= Objectives =
1. List the section headings that appear below the title in the post on augmenting audio data.
2. Resume the post on augmenting audio data from its final sentence, in the same style.

##### Passage provided

Easy Lifehacks to Augment your Data

Introduction

In a previous post, I examined how little data we need to train a model. The full dataset was 52 minutes long. The next logical question was whether we could get better results with less data by artificially augmenting a smaller dataset.

Previous Work

I found a paper called Deep Convolutional Neural Networks and Data Augmentation for Environmental Sound Classification. It presents a few simple methods for augmenting the type of data that we have, and demonstrates that they work. In particular, pitch shifting seems to work well, as does 'background-noise', which involves mixing in another soundscape at low amplitude.

Datasets

NB: I removed the results that were previously posted here because I mistakenly trained with the wrong sample rate, which makes them incomparable to the previous experiment.

In the previous experiment, it seemed like 45 minutes of data was roughly where the network started making plausible cafe sounds. So In this experiment I started with half of the original dataset, which was 26 minutes of audio in 156 10-second recordings. The thought was that if I doubled the data by augmentation, we could see if that put it above the threshold of plausibility.

I prepared 6 datasets. The code used to prepare the datasets are part of the private ambisynth utilities

Half-Original: the original, un-augmented half-dataset comprising the first 156 recordings in DCASE 2016 Cafe, converted to mono 16 KHz.

##########
##### Provided records

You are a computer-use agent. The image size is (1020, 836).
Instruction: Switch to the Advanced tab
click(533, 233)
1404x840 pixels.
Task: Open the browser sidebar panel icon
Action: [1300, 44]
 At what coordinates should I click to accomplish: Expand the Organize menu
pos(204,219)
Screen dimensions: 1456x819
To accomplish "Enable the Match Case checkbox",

##########

= Answers by task =
1.
Introduction
Previous Work
Datasets

2.
Pitch Shifted: The Half-Original dataset was doubled by pitch shifting. Each file was pitch-shifted up or down by a random, nonzero integer number of eighth-steps (48 divisions per octave) within a minor third, exclusive. The pitch-shifted plus the half-original files were combined for a total of 312 10-second recordings.

Example 1: An original audio file (top) and the same audio file pitch-shifted by +11 eighth-tones (bottom).
Background Mix: The Half-Original dataset was doubled by mixing together the existing files pairwise, one into the background of the other. For each consecutive pair of half-original files, a and b, b was reduced to 20 percent of its original amplitude (-14 dB) and additively mixed into a, resulting in 156 new mixed audio files. The mixed plus the half-original files were combined for a total of 312 10-second recordings.

Example 2: An original audio file (top) and the same audio file with another file mixed into the background (bottom).
Granular Synthesis: The Half-Original dataset was doubled by granular synthesis. I used the original 156 files as a corpus for the synthesizer. I used the synthesizer to generate another 156 10-second files, with all 2-second grains, a grain-spacing of 0.66 seconds, and Hamm windows. This ensures that each new sample-frame of audio is the sum of three sample-frames from the corpus. The granular-synthesized plus the half-original files were combined for a total of 312 10-second recordings.

Example 3: An audio file made by granular synthesis of the half-original data.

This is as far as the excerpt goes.